Records excerpted from a collection:
****
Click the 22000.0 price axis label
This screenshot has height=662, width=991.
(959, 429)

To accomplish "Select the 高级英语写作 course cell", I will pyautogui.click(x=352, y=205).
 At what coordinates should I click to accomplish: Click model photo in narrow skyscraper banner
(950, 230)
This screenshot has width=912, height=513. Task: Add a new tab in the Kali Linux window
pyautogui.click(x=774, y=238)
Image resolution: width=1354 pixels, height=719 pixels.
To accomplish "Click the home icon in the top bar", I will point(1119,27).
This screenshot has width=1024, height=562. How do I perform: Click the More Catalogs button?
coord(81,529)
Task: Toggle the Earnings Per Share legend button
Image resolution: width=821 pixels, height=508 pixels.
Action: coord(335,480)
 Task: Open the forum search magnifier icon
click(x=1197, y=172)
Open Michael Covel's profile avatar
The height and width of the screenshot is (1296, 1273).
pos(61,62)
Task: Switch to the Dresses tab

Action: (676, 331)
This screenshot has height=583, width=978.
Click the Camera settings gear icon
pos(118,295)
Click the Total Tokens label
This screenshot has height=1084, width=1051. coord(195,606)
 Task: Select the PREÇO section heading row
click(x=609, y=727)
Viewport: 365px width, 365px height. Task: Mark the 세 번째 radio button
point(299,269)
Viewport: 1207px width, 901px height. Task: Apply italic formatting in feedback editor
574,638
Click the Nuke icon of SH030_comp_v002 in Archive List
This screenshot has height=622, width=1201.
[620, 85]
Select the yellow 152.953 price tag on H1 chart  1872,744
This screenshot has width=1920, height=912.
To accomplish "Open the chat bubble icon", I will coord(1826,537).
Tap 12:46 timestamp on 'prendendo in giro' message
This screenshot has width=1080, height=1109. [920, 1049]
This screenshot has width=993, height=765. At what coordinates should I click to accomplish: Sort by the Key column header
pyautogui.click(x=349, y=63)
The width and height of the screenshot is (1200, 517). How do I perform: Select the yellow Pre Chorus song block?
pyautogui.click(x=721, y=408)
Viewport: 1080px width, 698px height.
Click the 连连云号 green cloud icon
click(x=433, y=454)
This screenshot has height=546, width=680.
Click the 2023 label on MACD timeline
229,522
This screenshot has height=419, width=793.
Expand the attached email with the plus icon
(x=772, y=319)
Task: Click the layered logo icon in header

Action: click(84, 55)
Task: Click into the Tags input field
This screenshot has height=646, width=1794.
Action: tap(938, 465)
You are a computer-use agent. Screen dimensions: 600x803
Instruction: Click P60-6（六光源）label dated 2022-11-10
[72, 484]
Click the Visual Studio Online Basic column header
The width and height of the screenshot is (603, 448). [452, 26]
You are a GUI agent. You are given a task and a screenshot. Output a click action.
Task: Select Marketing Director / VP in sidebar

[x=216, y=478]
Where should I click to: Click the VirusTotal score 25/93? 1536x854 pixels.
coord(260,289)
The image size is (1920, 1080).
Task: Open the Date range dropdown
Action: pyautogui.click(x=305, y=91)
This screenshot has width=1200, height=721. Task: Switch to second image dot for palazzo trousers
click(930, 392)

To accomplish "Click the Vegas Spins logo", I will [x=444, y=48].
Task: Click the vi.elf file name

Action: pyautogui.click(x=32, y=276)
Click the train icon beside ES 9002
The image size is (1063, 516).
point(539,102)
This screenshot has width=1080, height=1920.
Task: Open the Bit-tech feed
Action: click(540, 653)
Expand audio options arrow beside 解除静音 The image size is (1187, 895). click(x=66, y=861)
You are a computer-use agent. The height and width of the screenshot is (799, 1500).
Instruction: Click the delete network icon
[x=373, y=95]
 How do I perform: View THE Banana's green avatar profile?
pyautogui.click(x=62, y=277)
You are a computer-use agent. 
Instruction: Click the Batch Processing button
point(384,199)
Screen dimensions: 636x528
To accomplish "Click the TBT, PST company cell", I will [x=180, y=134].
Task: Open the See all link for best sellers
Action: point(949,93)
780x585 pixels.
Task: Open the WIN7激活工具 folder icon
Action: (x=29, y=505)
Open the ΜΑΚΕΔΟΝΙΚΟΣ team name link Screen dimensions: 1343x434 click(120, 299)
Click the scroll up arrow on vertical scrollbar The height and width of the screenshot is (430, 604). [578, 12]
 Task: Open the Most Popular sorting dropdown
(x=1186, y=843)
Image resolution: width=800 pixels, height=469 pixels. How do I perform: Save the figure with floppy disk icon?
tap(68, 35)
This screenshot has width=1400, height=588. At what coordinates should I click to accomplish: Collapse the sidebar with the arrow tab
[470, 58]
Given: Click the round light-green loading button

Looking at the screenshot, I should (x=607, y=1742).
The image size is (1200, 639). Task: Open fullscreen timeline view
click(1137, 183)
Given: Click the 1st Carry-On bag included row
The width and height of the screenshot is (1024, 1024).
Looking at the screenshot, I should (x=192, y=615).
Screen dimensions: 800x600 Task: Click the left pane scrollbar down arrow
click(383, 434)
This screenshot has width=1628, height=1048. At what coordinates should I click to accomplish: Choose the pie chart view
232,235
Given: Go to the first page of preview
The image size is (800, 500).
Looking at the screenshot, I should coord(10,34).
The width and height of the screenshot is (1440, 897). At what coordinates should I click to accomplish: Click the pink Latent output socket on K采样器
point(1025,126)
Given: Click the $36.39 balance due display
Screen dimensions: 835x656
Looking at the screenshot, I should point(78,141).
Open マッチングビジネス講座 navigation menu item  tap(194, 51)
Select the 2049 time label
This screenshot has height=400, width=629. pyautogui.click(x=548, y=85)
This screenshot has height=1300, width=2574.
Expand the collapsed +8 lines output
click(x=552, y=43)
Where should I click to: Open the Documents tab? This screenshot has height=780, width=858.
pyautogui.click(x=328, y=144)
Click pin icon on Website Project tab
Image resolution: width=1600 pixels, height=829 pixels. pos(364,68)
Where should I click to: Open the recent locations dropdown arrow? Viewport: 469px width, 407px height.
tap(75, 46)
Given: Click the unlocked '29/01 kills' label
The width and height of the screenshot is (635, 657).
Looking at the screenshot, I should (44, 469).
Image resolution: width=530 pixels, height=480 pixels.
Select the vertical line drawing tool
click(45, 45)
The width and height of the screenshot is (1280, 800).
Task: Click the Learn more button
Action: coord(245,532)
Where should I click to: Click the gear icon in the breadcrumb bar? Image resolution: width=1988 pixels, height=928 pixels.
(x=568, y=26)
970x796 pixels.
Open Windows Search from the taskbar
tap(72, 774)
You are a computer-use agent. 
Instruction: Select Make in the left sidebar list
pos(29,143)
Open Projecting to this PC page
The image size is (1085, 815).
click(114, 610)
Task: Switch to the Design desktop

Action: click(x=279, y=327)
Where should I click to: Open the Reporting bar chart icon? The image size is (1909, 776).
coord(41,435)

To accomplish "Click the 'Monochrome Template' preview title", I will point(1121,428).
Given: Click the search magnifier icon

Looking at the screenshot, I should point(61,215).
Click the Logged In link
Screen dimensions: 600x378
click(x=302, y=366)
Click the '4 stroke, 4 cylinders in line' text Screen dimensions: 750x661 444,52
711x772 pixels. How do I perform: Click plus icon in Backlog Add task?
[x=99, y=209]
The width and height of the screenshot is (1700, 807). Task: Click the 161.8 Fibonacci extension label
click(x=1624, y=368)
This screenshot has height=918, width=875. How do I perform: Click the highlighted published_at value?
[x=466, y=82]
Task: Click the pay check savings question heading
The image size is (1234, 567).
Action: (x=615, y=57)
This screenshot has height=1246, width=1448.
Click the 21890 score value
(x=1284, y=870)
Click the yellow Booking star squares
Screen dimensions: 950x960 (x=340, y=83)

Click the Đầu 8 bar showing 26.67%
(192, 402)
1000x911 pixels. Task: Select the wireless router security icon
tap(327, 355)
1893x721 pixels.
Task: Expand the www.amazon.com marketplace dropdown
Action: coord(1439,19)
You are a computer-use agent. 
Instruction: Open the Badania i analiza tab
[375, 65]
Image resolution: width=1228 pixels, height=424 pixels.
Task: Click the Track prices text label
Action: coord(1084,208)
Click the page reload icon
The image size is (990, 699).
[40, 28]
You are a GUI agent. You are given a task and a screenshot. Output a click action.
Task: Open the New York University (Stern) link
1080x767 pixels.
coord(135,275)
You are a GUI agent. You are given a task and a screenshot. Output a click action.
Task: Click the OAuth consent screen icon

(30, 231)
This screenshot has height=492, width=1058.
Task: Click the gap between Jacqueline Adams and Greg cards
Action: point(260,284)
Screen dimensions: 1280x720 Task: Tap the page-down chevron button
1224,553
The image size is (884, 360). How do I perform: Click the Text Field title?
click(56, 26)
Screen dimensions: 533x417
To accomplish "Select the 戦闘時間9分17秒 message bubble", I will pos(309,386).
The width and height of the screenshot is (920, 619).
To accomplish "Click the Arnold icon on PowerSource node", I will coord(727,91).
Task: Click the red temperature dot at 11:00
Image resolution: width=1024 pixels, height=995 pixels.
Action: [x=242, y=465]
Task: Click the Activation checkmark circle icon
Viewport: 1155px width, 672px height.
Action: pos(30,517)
****
WORK TO BE COMPLETED:
Above are the entries; repeat their lines exactly, from the first through the one that contains "This screenshot has width=1920, height=912.".

OUTPUT FOR THIS EXERCISE:
Click the 22000.0 price axis label
This screenshot has height=662, width=991.
(959, 429)

To accomplish "Select the 高级英语写作 course cell", I will pyautogui.click(x=352, y=205).
 At what coordinates should I click to accomplish: Click model photo in narrow skyscraper banner
(950, 230)
This screenshot has width=912, height=513. Task: Add a new tab in the Kali Linux window
pyautogui.click(x=774, y=238)
Image resolution: width=1354 pixels, height=719 pixels.
To accomplish "Click the home icon in the top bar", I will point(1119,27).
This screenshot has width=1024, height=562. How do I perform: Click the More Catalogs button?
coord(81,529)
Task: Toggle the Earnings Per Share legend button
Image resolution: width=821 pixels, height=508 pixels.
Action: coord(335,480)
 Task: Open the forum search magnifier icon
click(x=1197, y=172)
Open Michael Covel's profile avatar
The height and width of the screenshot is (1296, 1273).
pos(61,62)
Task: Switch to the Dresses tab

Action: (676, 331)
This screenshot has height=583, width=978.
Click the Camera settings gear icon
pos(118,295)
Click the Total Tokens label
This screenshot has height=1084, width=1051. coord(195,606)
 Task: Select the PREÇO section heading row
click(x=609, y=727)
Viewport: 365px width, 365px height. Task: Mark the 세 번째 radio button
point(299,269)
Viewport: 1207px width, 901px height. Task: Apply italic formatting in feedback editor
574,638
Click the Nuke icon of SH030_comp_v002 in Archive List
This screenshot has height=622, width=1201.
[620, 85]
Select the yellow 152.953 price tag on H1 chart  1872,744
This screenshot has width=1920, height=912.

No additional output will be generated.